_What is required_
Repeat verbatim, and only, the lines of the data below, beginning at the line that contains "You are a computer-use agent." and stopping after the line that contains "Instruction: Click the".
---- Dataset records
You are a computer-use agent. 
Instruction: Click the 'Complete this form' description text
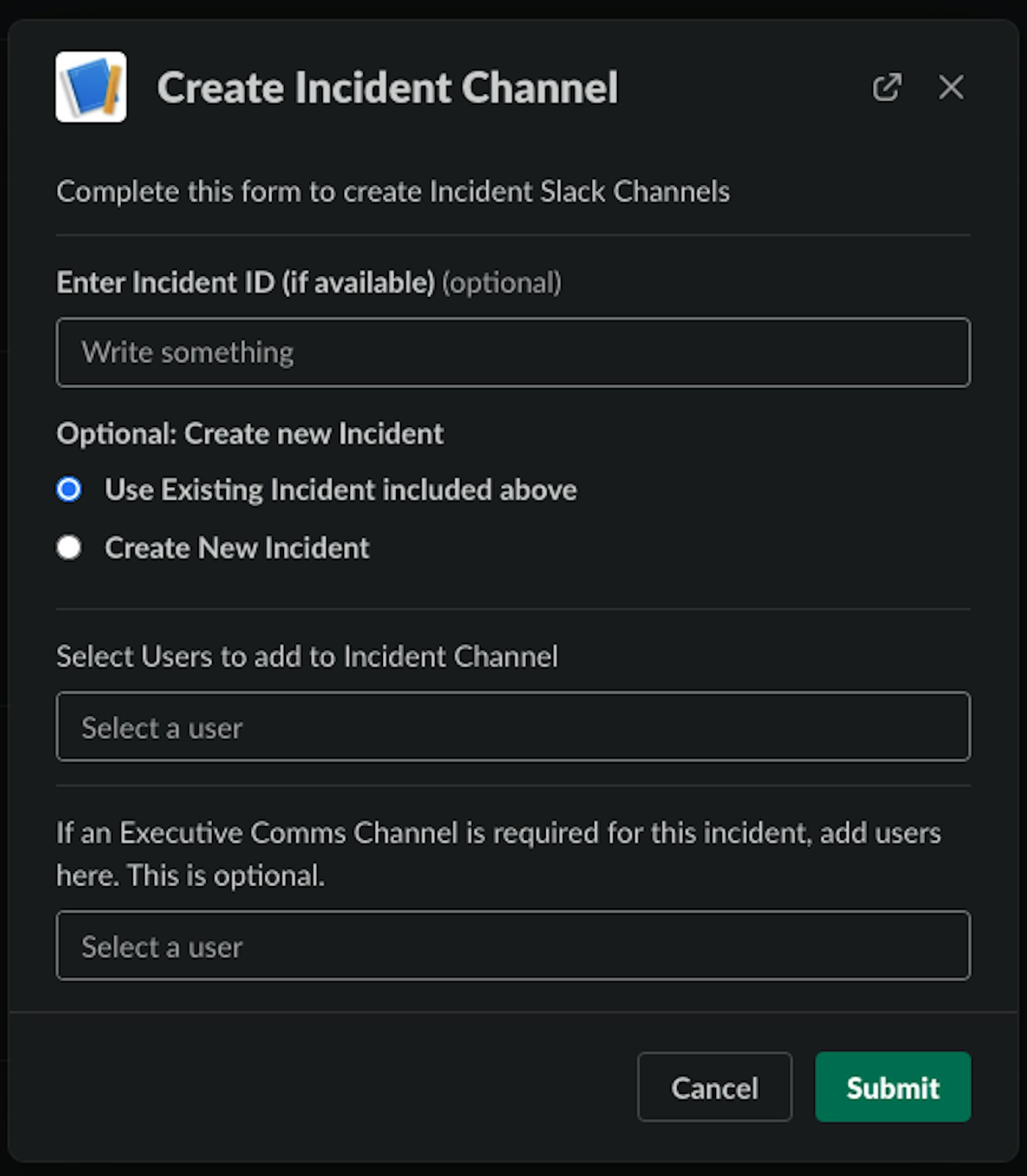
--------
---- Dataset records
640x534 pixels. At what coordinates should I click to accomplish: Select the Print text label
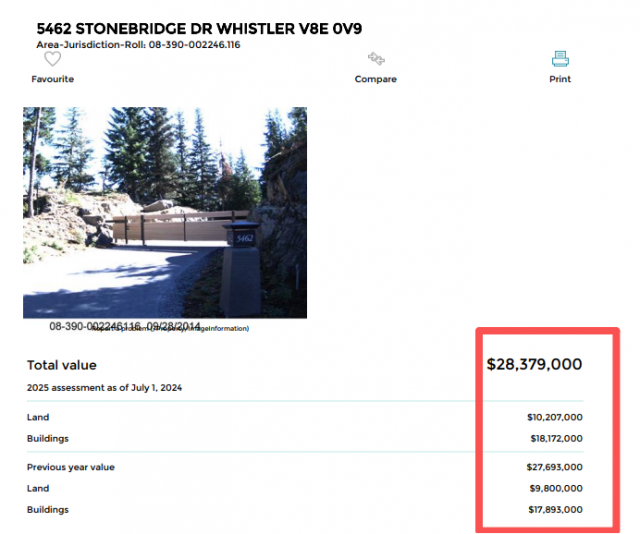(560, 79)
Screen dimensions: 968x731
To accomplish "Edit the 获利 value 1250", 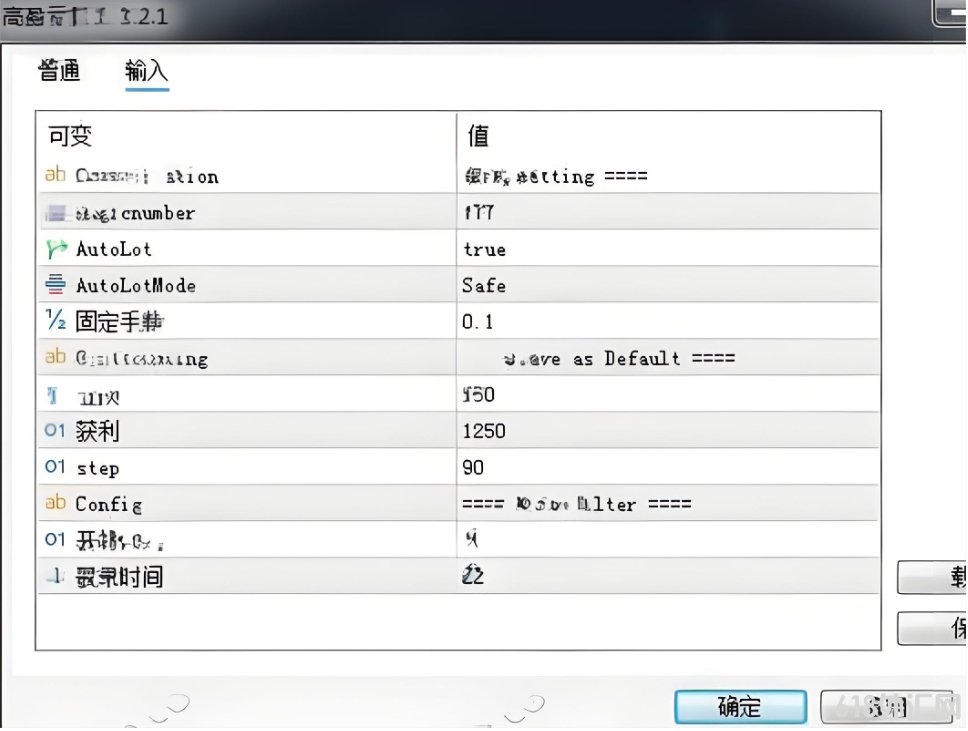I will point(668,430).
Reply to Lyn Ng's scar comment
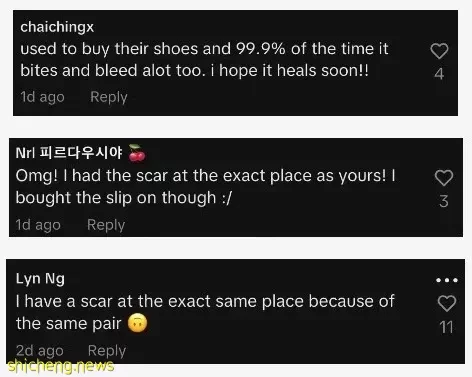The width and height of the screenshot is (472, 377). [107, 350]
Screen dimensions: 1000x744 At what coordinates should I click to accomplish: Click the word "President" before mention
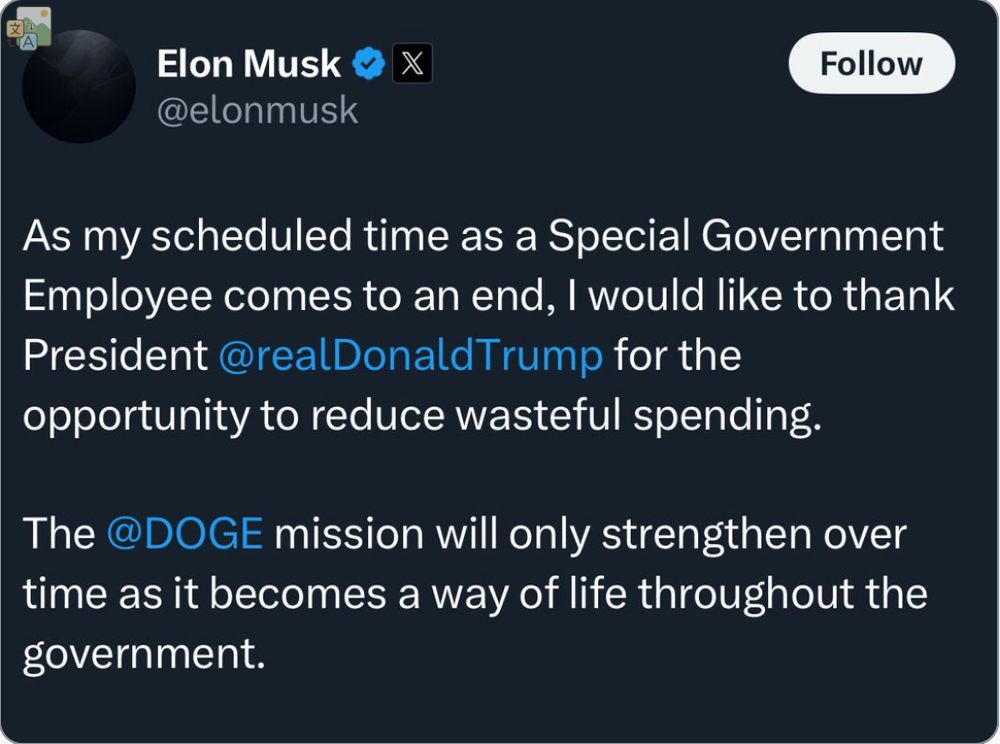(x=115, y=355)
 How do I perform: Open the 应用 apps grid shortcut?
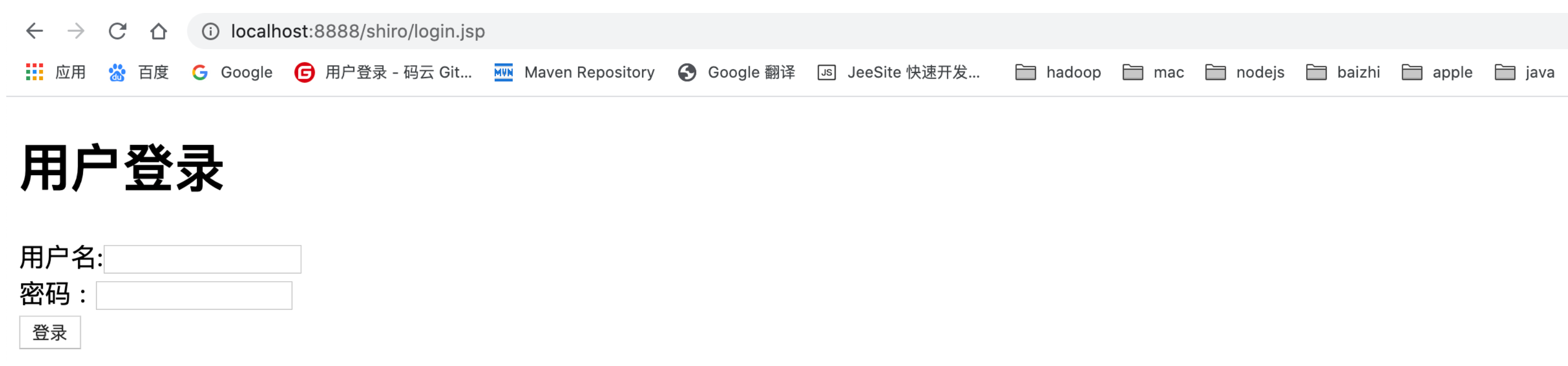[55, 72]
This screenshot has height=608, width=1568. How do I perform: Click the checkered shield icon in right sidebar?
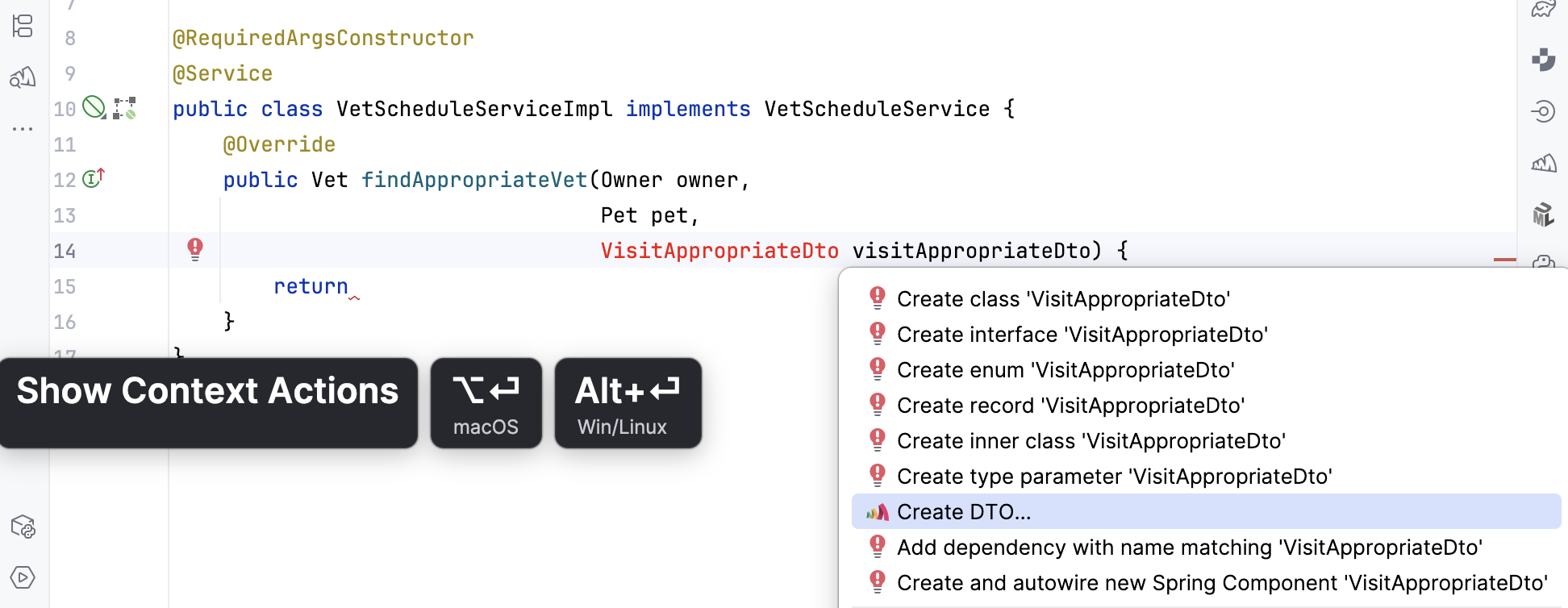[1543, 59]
--------
_Solution for this exercise_
You are a computer-use agent. 
Instruction: Click the 'Complete this form' description text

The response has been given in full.